Tak Ingin Ada Aparatur Desa Kenakan "Gelang Besi", Dinas PMD Banjar Gelar Sosialisasi Hukum
WARTABANJAR.COM, MARTAPURA – Aparatur pemerintah desa di Kabupaten Banjar diharapkan tidak ada mengenakan "gelang besi" karena tersangkut kasus korupsi dalam pengelolaan dana desa, Dinas Pemberdayaan Masyarakat dan Desa (DPMD) Kabupaten Banjar melaksanakan sosialisasi hukum keuangan desa.
Kegiatan yang berlangsung di aula Dinas PMD Kabupaten Banjar menghadirkan narasumber Kasi Intelijen Kejaksaan Negeri Kabupaten Banjar, Indra Jaya, Kanit Tipikor I Polres Banjar, Joko Purnomo serta tenaga ahli Kabupaten Banjar, Syamsuddin.

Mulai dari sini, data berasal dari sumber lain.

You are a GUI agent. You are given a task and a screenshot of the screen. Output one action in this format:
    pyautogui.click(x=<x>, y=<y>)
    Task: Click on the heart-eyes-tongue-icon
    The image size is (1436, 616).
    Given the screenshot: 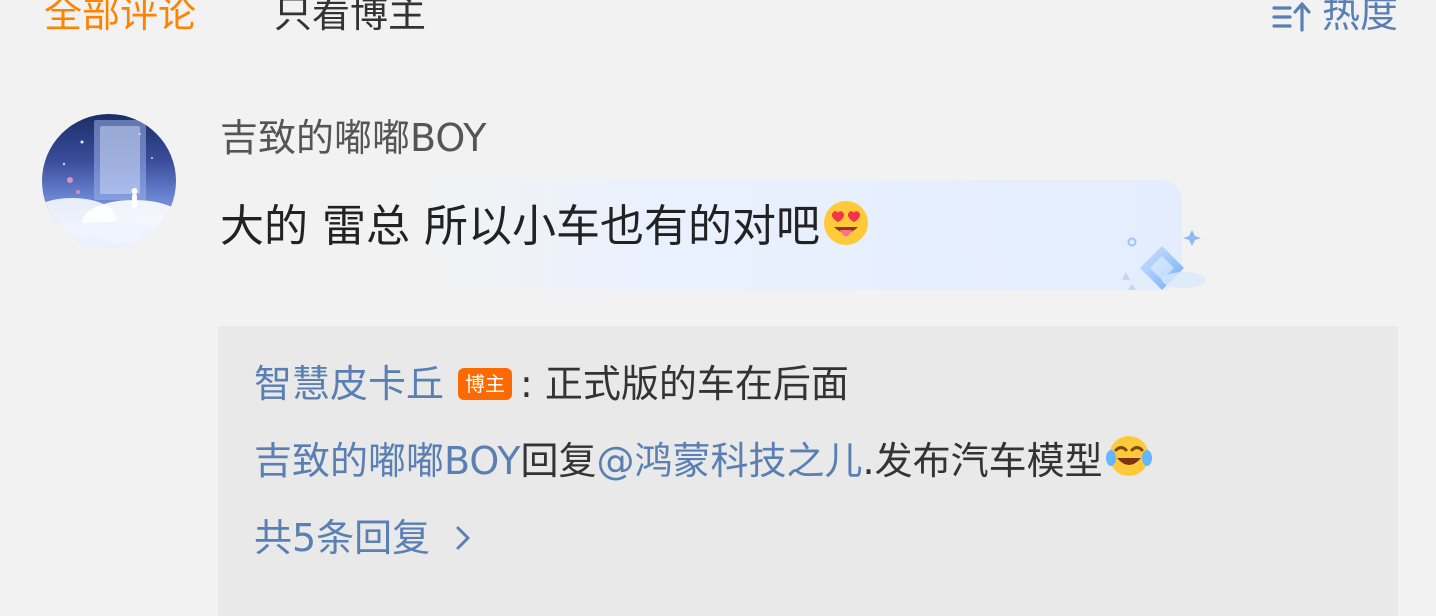 What is the action you would take?
    pyautogui.click(x=846, y=223)
    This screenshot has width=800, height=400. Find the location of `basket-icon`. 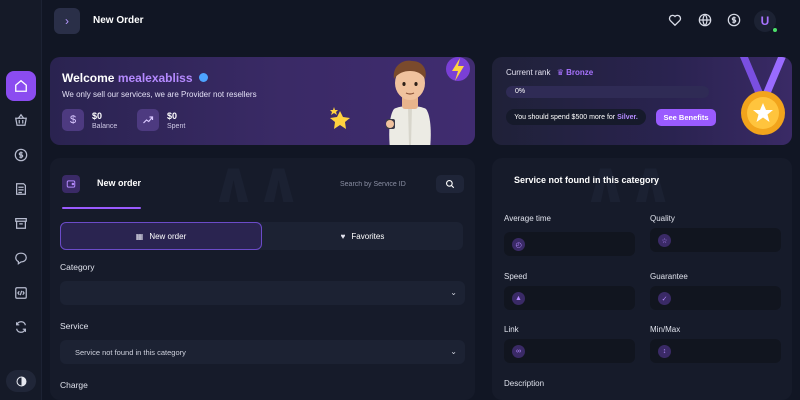

basket-icon is located at coordinates (21, 120).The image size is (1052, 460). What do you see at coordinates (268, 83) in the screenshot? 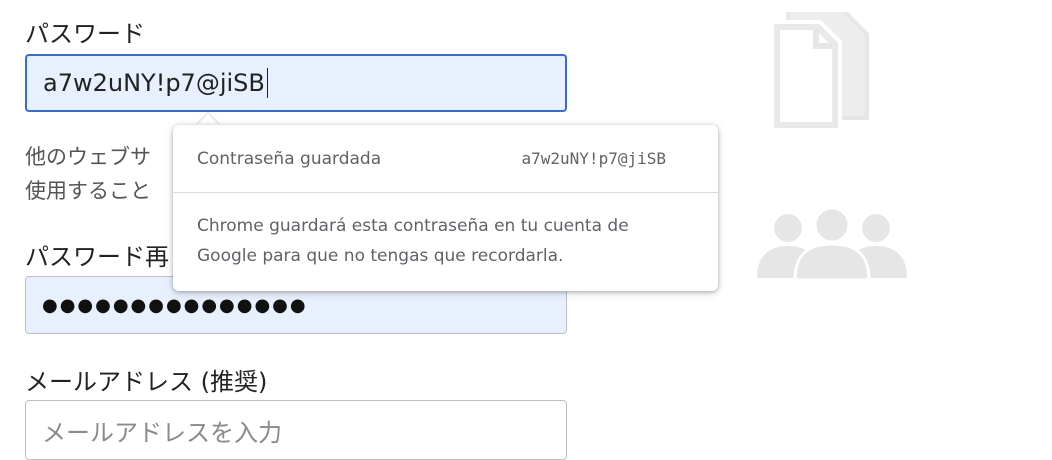
I see `text-caret` at bounding box center [268, 83].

Kepala Dinas PMD Kabupaten Banjar, H Syahrialludin mengatakan, kegiatan ini untuk menambah pengetahuan, pemahaman dan meningkatkan kesadaran hukum, terkait pengelolaan keuangan desa berdasarkan asas transparansi dan akuntabel secara bertanggung jawab.
Dia mengatakan, dengan adanya pengetahuan, pemahaman serta menyamakan persepsi untuk meningkatkan kesadaran aparat desa sehingga dapat tercipta aparat desa yang sadar hukum khususnya dalam hal pengelolaan keuangan desa.
Peserta sosialisasi adalah aparat desa yang berasal dari Kecamatan Aluh-Aluh, Aranio, Cintapuri Darussalam, Sungai Pinang, dan Martapura. Pambakal dan Kaur Keuangan diharapkan ada kesamaan persepsi pengelolaan dana desa.
“Sehingga dalam pelaksanaannya dapat berjalan sesuai peraturan perundang-undangan dan terhindar dari kasus hukum,” kata H Syahrialludin.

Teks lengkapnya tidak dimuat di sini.